Med history: GERD, hyperlipidemia, hypertension, Osteoarthritis
Surg history: appendectomy, hysterectomy
Social history: lives with family, married
Family history: Father – Diabetes
ROS: Unable to obtain due to ventilator; ams
It also states under the Diagnosis, Assessment & Plan:
– Will plan for trach and PEG this week
– Procedure explained and all questions answered with husband and daughter
2. Line 02/06/17 99233 – 57 was denied for improper use of modifier.
The decision for surgery was made on 02/05/17 so this mod doesn’t apply. I think it needs to be removed, my co-worker disagrees.
3. Line 02/07/17 43246 – 59 was denied for Medical Record does not support code.

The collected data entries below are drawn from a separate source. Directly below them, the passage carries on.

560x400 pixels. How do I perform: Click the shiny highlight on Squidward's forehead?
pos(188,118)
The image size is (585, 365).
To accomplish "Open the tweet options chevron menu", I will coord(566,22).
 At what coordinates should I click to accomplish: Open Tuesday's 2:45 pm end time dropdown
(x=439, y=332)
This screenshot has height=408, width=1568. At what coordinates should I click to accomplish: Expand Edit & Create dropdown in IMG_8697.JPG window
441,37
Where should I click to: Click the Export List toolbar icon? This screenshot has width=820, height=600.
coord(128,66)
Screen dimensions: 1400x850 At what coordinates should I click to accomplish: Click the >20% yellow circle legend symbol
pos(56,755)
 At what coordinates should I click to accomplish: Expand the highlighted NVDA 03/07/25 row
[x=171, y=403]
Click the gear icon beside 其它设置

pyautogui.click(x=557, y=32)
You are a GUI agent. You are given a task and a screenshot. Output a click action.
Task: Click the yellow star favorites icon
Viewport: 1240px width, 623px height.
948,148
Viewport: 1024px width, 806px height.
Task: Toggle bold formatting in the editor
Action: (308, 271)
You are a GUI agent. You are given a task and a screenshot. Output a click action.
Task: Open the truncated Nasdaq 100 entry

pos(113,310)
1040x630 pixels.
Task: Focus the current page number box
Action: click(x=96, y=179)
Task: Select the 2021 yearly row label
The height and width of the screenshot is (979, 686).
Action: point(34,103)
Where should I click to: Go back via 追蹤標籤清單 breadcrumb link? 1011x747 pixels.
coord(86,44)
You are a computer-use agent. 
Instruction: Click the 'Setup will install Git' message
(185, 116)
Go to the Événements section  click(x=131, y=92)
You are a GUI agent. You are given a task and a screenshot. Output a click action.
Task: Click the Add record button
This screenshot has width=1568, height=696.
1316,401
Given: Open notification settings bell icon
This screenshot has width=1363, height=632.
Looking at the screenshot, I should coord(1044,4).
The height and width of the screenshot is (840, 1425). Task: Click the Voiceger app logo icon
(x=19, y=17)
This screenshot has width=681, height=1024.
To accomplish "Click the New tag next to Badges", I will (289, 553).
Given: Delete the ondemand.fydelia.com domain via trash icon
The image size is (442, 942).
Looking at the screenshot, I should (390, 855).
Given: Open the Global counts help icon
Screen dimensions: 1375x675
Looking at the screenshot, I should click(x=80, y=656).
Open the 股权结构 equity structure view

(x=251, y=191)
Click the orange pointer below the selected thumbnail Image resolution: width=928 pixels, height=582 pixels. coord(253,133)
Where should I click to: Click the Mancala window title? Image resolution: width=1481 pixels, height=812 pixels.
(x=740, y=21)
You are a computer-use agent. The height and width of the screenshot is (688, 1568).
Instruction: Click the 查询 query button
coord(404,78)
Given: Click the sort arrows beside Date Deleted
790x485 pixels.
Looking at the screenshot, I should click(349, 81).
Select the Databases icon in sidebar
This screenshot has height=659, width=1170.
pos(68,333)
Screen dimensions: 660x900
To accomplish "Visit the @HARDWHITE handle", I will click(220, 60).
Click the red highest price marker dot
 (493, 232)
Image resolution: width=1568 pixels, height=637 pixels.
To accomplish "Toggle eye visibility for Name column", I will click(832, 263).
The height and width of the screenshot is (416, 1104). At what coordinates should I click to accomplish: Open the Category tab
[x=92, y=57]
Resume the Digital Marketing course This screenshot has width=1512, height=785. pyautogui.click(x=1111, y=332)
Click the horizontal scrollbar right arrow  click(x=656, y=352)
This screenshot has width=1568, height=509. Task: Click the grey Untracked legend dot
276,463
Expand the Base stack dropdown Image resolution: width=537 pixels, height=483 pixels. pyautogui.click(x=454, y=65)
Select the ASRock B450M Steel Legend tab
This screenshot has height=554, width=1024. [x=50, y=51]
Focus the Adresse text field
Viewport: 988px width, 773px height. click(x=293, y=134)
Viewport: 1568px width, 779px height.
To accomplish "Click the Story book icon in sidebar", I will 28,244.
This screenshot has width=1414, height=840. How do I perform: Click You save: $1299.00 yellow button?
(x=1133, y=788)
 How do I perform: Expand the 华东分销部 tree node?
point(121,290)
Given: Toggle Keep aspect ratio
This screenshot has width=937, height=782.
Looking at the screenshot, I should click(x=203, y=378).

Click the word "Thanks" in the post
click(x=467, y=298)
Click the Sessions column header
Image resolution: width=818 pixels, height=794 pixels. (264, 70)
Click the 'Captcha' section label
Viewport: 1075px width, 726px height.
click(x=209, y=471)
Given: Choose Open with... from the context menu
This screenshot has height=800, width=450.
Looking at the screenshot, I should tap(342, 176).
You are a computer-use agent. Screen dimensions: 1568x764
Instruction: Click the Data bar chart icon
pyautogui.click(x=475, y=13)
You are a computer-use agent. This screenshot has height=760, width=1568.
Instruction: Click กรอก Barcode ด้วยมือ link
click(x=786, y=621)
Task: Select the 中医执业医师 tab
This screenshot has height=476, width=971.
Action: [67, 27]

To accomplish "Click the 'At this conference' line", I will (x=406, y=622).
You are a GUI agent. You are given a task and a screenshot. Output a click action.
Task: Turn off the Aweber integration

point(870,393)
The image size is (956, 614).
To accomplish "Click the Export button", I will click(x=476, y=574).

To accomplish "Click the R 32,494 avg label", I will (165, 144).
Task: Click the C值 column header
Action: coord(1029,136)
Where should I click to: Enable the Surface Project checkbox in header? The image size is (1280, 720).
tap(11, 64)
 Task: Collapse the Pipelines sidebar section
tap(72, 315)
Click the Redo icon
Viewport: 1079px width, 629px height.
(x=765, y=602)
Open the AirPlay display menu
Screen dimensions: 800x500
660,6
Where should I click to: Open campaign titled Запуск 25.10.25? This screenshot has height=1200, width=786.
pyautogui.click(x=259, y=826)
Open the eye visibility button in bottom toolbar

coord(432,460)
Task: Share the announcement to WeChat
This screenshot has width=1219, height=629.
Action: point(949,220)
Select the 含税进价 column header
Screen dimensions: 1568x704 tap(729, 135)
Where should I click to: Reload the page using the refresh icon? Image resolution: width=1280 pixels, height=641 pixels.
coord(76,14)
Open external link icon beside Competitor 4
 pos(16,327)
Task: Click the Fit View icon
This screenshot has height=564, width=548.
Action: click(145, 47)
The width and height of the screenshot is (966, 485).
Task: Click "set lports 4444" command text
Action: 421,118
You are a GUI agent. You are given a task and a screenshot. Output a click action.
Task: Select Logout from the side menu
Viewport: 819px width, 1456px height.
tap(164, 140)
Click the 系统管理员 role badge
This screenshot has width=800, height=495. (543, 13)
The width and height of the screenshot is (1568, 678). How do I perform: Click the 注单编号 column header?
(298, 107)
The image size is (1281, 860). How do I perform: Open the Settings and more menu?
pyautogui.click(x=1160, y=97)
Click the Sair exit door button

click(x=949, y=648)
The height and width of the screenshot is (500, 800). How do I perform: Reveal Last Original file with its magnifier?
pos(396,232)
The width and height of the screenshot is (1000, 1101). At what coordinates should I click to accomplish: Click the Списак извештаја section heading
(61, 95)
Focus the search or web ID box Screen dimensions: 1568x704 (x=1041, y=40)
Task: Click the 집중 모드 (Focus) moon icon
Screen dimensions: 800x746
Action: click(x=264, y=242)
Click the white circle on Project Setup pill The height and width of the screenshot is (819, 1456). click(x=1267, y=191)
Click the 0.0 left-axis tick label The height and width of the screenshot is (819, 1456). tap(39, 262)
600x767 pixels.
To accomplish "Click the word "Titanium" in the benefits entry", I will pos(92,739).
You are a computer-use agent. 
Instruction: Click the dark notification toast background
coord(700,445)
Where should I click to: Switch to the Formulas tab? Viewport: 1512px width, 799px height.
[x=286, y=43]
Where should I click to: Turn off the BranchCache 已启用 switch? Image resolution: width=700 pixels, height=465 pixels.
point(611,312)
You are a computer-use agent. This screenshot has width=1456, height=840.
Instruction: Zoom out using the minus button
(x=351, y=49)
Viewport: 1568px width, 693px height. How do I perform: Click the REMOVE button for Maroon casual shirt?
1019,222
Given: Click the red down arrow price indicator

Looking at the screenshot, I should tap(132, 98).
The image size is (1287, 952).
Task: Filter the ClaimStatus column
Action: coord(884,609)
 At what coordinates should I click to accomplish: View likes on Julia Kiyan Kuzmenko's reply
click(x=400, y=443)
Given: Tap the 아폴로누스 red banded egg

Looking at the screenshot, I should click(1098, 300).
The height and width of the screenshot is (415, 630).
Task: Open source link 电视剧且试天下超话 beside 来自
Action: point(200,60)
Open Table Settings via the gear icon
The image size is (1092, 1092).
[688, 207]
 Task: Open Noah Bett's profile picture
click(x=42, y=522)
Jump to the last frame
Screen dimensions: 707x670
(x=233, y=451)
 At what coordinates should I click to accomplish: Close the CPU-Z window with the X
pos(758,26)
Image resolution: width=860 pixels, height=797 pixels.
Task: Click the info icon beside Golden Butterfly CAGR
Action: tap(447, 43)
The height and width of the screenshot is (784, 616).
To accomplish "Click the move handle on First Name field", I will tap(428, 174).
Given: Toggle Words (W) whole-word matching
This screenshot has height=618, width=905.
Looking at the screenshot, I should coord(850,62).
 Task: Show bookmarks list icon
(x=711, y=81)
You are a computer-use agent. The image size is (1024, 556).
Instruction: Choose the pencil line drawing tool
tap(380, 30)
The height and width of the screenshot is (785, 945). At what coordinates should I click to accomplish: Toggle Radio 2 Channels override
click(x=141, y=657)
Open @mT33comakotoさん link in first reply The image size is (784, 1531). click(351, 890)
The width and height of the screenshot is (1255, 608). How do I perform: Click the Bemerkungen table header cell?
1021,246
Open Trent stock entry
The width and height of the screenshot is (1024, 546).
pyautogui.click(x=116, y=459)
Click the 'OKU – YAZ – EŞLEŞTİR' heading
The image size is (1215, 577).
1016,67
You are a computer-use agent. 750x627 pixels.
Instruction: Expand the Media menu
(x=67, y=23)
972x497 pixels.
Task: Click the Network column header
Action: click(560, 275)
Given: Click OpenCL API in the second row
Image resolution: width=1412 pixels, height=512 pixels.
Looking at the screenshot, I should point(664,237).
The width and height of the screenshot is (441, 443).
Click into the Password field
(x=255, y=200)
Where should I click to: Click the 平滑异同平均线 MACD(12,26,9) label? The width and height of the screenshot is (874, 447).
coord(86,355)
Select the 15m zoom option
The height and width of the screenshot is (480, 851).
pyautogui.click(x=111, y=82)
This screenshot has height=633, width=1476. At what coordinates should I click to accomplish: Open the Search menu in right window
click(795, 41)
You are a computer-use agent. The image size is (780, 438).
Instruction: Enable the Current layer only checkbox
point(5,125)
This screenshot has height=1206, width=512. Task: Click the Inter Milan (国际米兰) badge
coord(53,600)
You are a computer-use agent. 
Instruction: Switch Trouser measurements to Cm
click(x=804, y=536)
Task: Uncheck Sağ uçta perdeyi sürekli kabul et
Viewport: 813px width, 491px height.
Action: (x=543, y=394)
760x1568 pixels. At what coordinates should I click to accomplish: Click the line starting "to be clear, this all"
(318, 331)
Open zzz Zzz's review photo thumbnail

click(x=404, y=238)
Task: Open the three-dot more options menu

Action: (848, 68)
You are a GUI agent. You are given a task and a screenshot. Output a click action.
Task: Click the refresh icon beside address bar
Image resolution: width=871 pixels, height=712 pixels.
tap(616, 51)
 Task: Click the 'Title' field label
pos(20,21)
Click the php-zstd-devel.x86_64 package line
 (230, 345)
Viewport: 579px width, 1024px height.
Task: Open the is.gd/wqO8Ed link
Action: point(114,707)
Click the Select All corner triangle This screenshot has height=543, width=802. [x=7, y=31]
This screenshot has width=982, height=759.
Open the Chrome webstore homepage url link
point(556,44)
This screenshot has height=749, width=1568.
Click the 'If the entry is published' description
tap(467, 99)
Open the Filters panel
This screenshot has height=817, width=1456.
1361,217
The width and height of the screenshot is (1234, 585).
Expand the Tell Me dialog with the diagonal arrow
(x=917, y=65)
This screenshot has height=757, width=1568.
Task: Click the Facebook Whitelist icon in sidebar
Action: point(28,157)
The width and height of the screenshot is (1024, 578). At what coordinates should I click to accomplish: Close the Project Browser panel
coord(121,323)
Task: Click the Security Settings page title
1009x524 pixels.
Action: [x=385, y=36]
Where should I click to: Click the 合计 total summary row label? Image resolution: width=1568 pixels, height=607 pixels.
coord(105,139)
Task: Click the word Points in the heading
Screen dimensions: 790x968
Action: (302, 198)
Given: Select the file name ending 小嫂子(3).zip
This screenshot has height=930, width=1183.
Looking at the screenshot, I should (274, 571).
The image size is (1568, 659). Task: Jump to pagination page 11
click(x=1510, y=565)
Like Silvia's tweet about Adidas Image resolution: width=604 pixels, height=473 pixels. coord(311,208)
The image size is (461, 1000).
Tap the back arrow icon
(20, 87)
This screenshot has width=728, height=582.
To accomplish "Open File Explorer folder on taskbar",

The lines from the Op Report that pertain to this are as follows:
The guidewire was passed. It was snared and brought out through the oropharynx with the EGD scope. A PEG was then placed through the guidewire and brought back down though the oropharynx into the stomach through the abdominal wall. It was secured at 3.5 at the skin incision and placed a 2-0 nylon the around bumper and to the skin.
Is that sufficient enough info to bill the 43246?
I know this is a lot to take in. I am new to this practice and not familiar with these types of surgeries just yet. I would appreciate any help and/or suggestions with the above listed three problems.